(What this task involves): Below are entries; output exactly the lines from the one with "Where should I click to: Open" to the one with "Task: Click the flame Train legend icon", both included, and nothing else.

Source records:
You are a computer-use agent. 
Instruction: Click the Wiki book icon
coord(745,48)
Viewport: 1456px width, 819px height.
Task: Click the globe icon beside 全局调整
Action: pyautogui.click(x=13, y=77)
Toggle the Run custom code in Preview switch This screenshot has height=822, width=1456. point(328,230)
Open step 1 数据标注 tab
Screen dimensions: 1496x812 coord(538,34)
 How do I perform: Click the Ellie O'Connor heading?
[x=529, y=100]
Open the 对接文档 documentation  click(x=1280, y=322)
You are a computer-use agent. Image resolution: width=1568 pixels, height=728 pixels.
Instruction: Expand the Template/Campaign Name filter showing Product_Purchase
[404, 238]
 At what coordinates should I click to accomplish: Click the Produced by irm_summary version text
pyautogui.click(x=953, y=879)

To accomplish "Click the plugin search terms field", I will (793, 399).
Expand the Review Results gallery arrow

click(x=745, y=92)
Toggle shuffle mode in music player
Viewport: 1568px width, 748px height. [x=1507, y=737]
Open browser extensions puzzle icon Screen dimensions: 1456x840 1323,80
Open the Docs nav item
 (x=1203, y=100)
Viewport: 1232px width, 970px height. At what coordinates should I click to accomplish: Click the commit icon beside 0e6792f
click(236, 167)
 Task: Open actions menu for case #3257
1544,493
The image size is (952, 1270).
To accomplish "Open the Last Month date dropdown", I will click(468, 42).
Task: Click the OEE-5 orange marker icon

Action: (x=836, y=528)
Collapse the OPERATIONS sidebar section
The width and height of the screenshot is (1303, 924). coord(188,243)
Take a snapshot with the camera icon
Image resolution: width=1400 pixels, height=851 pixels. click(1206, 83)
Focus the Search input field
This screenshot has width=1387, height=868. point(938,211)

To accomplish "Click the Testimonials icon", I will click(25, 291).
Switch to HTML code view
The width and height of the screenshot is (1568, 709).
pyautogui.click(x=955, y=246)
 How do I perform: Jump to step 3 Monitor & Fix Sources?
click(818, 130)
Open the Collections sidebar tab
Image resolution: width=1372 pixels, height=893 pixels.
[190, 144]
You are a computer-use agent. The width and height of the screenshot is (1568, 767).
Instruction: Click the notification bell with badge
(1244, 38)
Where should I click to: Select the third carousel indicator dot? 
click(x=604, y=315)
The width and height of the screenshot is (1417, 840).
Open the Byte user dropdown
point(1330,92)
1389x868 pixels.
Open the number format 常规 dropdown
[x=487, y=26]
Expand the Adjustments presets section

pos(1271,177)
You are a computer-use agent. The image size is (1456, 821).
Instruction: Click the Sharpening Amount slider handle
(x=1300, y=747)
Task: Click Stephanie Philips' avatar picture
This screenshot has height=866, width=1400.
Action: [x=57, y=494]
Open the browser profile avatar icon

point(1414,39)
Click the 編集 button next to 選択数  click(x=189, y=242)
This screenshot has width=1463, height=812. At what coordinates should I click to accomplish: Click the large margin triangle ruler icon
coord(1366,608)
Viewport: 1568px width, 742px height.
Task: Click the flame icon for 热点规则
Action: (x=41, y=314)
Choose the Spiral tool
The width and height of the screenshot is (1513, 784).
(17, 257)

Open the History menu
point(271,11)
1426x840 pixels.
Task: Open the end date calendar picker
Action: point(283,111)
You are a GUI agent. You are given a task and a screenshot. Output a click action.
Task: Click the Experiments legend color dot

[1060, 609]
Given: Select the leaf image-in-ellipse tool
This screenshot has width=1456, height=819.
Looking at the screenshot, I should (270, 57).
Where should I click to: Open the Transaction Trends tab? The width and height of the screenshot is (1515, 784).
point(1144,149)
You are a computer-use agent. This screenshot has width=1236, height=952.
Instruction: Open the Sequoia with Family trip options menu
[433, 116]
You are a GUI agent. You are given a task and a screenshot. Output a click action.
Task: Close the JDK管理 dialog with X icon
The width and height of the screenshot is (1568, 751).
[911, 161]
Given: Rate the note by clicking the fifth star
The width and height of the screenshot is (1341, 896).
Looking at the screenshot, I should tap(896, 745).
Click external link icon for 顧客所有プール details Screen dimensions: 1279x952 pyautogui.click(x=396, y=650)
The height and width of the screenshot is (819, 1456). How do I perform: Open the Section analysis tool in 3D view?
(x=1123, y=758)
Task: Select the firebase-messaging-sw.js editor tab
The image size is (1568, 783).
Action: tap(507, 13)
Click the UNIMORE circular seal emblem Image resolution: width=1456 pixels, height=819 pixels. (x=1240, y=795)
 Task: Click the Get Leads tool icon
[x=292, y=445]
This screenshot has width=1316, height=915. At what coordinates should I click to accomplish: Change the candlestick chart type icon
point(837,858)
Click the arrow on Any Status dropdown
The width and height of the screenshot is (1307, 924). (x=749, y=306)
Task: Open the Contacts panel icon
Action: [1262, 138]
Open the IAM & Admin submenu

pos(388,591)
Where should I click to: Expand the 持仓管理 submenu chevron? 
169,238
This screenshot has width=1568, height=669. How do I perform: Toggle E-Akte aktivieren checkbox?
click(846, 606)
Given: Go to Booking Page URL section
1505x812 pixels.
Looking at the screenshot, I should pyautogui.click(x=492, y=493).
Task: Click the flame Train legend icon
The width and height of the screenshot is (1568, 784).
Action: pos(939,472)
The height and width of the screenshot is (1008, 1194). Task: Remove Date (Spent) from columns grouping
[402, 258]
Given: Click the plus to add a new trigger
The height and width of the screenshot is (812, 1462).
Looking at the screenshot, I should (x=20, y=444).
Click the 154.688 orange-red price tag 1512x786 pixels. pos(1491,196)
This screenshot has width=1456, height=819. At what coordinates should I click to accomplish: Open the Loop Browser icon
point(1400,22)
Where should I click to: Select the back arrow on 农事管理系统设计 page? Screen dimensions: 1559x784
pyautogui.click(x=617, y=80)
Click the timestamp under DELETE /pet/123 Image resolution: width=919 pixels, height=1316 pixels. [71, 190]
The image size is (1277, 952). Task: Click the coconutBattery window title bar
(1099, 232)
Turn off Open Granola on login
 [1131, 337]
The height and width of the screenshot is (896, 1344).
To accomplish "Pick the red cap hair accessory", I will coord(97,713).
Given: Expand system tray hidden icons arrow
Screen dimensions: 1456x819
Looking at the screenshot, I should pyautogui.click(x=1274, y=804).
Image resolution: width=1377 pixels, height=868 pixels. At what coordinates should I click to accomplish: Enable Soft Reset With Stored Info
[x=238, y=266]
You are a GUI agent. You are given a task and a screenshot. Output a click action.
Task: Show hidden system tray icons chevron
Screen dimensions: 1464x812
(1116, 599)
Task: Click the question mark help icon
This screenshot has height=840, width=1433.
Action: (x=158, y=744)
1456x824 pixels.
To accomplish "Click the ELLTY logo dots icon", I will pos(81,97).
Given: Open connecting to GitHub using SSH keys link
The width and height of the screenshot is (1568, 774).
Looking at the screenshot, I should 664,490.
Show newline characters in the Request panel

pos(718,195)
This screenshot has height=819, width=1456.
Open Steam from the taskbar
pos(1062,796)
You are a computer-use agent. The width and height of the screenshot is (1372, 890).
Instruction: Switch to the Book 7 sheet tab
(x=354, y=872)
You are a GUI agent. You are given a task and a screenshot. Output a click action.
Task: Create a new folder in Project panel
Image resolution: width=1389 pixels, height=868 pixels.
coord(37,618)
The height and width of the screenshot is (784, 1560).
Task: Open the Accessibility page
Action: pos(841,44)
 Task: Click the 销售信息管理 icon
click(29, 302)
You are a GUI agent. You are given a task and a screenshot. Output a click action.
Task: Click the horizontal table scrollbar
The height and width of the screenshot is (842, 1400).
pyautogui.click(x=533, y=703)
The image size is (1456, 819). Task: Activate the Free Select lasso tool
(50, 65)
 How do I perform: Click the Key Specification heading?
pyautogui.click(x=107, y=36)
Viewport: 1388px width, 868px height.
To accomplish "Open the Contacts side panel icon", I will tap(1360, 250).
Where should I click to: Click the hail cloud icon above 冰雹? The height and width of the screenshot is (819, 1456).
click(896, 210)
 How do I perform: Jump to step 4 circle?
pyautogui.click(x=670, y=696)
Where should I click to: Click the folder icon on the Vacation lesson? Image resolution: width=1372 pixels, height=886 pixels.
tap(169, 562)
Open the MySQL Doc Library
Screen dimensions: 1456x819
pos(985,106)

(Answer below):
Where should I click to: Open the Transaction Trends tab? The width and height of the screenshot is (1515, 784).
point(1144,149)
You are a computer-use agent. This screenshot has width=1236, height=952.
Instruction: Open the Sequoia with Family trip options menu
[433, 116]
You are a GUI agent. You are given a task and a screenshot. Output a click action.
Task: Close the JDK管理 dialog with X icon
The width and height of the screenshot is (1568, 751).
[911, 161]
Given: Rate the note by clicking the fifth star
The width and height of the screenshot is (1341, 896).
Looking at the screenshot, I should tap(896, 745).
Click external link icon for 顧客所有プール details Screen dimensions: 1279x952 pyautogui.click(x=396, y=650)
The height and width of the screenshot is (819, 1456). How do I perform: Open the Section analysis tool in 3D view?
(x=1123, y=758)
Task: Select the firebase-messaging-sw.js editor tab
The image size is (1568, 783).
Action: tap(507, 13)
Click the UNIMORE circular seal emblem Image resolution: width=1456 pixels, height=819 pixels. (x=1240, y=795)
 Task: Click the Get Leads tool icon
[x=292, y=445]
This screenshot has width=1316, height=915. At what coordinates should I click to accomplish: Change the candlestick chart type icon
point(837,858)
Click the arrow on Any Status dropdown
The width and height of the screenshot is (1307, 924). (x=749, y=306)
Task: Open the Contacts panel icon
Action: [1262, 138]
Open the IAM & Admin submenu

pos(388,591)
Where should I click to: Expand the 持仓管理 submenu chevron? 
169,238
This screenshot has width=1568, height=669. How do I perform: Toggle E-Akte aktivieren checkbox?
click(846, 606)
Given: Go to Booking Page URL section
1505x812 pixels.
Looking at the screenshot, I should pyautogui.click(x=492, y=493).
Task: Click the flame Train legend icon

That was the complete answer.